◆ PASSAGE PROVIDED
*****
Form 8-K

 

 

UNITED STATES

SECURITIES AND EXCHANGE COMMISSION

Washington, D.C. 20549

 

 

FORM 8-K

 

 

CURRENT REPORT

Pursuant to Section 13 or 15(d) of the

Securities Exchange Act of 1934

Date of Report: December 15, 2009

(Date of Earliest Event Reported)

 

 

CAPSTEAD MORTGAGE CORPORATION

(Exact Name of Registrant as Specified in its Charter)

 

 

 

Maryland   001-08896   75-2027937
(State of Incorporation)   (Commission File No.)  

(I.R.S. Employer

Identification No.)

 

8401 North Central Expressway

Suite 800

Dallas, Texas

  75225
(Address of Principal Executive Offices)   (Zip Code)

Registrant’s Telephone Number, Including Area Code: (214) 874-2323

Check the appropriate box below if the Form 8-K filing is intended to simultaneously satisfy the filing obligation of the registrant under any of the following provisions:

 

¨  

Written communications pursuant to Rule 425 under the Securities Act (17 CFR 230.425).

 

¨  

Soliciting material pursuant to Rule 14a-12 under the Exchange Act (17 CFR 230.14a-12).

 

¨  

Pre-commencement communications pursuant to Rule 14d-2(b) under the Exchange Act (17 CFR 240.14d-2(b)).

 

¨  

Pre-commencement communications pursuant to Rule 13e-4(c) under the Exchange Act (17 CFR 240.13e-4(c)).

 

 

 


Item 5.02: Departure of Directors or Certain Officers; Election of Directors; Appointment of Certain Officers; Compensatory Arrangements of Certain Officers.

On December 15, 2009, the Compensation Committee of the Board of Directors (the “Committee”) of Capstead Mortgage Corporation (the “Company”) took certain compensation-related actions.

Fiscal 2009 Annual Incentive Compensation Payouts

As is more fully described in the Company’s annual report to stockholders and definitive proxy statement, under the Company’s annual incentive compensation program an incentive formula is adopted each year for the creation of an incentive pool solely for the purpose of establishing amounts available to be paid as incentive compensation to employees for that year. While adoption of the incentive formula provides a mechanism for determining amounts to be included in the incentive pool, the Committee has discretion to administer incentive programs in a manner it deems appropriate in order to recognize and reward performance.
*****
◆ GIVEN EXERCISE
For each statement, say whether the Form 8-K filing supports it, answering yes or no and quoting the filing's deciding words: (a) the Compensation Committee took its compensation-related actions on December 15, 2009; (b) the registrant's principal executive offices are in Houston, Texas; (c) adopting the incentive formula removes the Committee's discretion over how incentive programs are administered.
*****
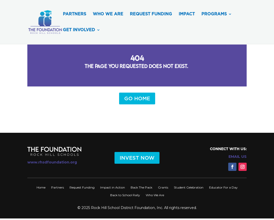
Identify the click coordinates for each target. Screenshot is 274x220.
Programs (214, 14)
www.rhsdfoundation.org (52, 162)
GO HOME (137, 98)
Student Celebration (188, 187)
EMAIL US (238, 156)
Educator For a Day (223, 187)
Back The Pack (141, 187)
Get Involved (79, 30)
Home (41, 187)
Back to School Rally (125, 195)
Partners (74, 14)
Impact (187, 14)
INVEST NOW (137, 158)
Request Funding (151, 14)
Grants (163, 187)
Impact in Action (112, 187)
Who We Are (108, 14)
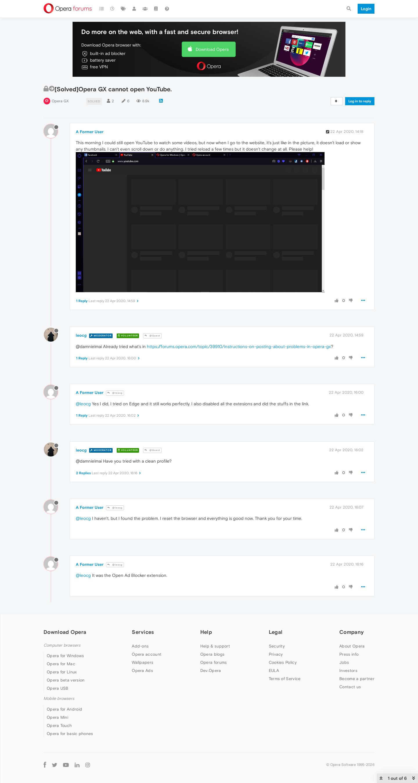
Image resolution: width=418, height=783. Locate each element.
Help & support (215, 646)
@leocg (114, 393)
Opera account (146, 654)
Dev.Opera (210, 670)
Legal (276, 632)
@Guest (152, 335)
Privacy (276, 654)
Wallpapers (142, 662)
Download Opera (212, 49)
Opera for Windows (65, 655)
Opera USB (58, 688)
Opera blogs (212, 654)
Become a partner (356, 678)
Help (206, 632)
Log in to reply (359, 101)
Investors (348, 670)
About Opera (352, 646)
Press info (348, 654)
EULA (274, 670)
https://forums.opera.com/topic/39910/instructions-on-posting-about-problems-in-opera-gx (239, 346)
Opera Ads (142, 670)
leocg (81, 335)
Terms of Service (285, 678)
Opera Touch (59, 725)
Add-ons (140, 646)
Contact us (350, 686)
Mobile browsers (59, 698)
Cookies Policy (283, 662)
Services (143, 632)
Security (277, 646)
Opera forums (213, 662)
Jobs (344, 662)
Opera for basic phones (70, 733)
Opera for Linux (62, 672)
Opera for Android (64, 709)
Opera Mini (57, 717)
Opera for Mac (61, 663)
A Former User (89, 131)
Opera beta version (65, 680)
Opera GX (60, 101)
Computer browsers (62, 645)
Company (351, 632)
*****
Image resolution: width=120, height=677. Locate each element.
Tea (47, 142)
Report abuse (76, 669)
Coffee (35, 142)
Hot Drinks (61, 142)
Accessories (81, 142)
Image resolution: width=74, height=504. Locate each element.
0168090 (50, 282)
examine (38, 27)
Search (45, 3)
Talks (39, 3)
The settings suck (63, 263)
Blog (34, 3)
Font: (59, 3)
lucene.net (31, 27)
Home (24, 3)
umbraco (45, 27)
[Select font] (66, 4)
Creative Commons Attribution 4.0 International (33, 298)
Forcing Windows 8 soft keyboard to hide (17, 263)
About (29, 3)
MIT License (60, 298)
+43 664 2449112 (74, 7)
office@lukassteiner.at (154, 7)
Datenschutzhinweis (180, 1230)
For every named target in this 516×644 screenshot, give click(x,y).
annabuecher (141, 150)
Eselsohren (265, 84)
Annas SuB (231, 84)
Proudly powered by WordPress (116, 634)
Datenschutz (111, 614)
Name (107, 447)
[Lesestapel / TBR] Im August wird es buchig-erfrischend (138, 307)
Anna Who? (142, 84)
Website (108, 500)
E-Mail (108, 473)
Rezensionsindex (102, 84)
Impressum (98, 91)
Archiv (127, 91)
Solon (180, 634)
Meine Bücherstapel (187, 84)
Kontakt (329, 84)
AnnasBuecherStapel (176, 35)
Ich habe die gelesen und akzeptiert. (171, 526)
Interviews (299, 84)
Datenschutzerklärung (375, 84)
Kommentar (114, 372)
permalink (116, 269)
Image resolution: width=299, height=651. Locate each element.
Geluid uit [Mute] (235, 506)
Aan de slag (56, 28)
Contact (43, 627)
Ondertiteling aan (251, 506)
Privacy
*****
◆ THE RESULT
(a) Yes: "On December 15, 2009, the Compensation Committee of the Board of Directors"
(b) No: "Dallas, Texas"
(c) No: "the Committee has discretion to administer incentive programs in a manner it deems appropriate"